■ Work to complete:
Select, from the data, each line where "item" occurs.

::: Task data :::

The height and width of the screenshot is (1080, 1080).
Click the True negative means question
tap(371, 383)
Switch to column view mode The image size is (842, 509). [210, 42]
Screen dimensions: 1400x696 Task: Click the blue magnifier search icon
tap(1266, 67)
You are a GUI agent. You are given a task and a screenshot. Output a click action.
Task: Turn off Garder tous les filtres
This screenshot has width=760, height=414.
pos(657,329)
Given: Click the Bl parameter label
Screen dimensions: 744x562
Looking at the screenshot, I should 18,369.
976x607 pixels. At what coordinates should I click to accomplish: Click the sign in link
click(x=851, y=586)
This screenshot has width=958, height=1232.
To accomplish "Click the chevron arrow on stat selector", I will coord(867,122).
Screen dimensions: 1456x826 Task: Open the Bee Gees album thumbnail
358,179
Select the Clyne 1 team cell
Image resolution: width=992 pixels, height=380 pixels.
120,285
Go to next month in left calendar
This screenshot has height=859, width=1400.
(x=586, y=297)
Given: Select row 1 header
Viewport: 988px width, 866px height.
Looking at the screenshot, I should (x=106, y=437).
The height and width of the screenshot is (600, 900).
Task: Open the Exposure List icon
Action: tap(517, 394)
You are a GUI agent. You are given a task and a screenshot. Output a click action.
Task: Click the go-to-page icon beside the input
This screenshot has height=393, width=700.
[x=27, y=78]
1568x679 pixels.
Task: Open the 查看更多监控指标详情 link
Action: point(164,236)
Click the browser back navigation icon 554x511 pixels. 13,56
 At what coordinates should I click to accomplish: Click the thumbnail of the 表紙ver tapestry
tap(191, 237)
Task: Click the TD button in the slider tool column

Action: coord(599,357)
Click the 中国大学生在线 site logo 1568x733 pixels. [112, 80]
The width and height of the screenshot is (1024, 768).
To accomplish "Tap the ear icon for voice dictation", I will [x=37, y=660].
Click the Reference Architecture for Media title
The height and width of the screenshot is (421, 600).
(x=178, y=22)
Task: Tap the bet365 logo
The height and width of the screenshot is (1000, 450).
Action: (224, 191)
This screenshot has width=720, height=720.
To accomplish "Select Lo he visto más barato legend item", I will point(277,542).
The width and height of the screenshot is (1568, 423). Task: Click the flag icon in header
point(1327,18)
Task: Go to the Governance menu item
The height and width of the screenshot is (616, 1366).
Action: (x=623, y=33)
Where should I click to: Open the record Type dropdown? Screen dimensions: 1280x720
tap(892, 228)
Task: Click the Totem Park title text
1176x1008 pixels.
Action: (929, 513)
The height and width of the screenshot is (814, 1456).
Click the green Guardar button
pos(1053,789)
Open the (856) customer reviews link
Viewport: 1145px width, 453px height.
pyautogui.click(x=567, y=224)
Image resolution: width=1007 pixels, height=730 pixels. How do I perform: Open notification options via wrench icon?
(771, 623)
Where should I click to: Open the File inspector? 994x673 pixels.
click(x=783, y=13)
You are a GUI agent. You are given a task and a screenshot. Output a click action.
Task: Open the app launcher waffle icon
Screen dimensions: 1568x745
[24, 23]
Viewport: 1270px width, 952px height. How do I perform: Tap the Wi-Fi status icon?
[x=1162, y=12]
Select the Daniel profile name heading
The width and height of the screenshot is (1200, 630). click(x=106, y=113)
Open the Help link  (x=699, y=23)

:::

■ Written response:
To accomplish "Select Lo he visto más barato legend item", I will point(277,542).
Task: Go to the Governance menu item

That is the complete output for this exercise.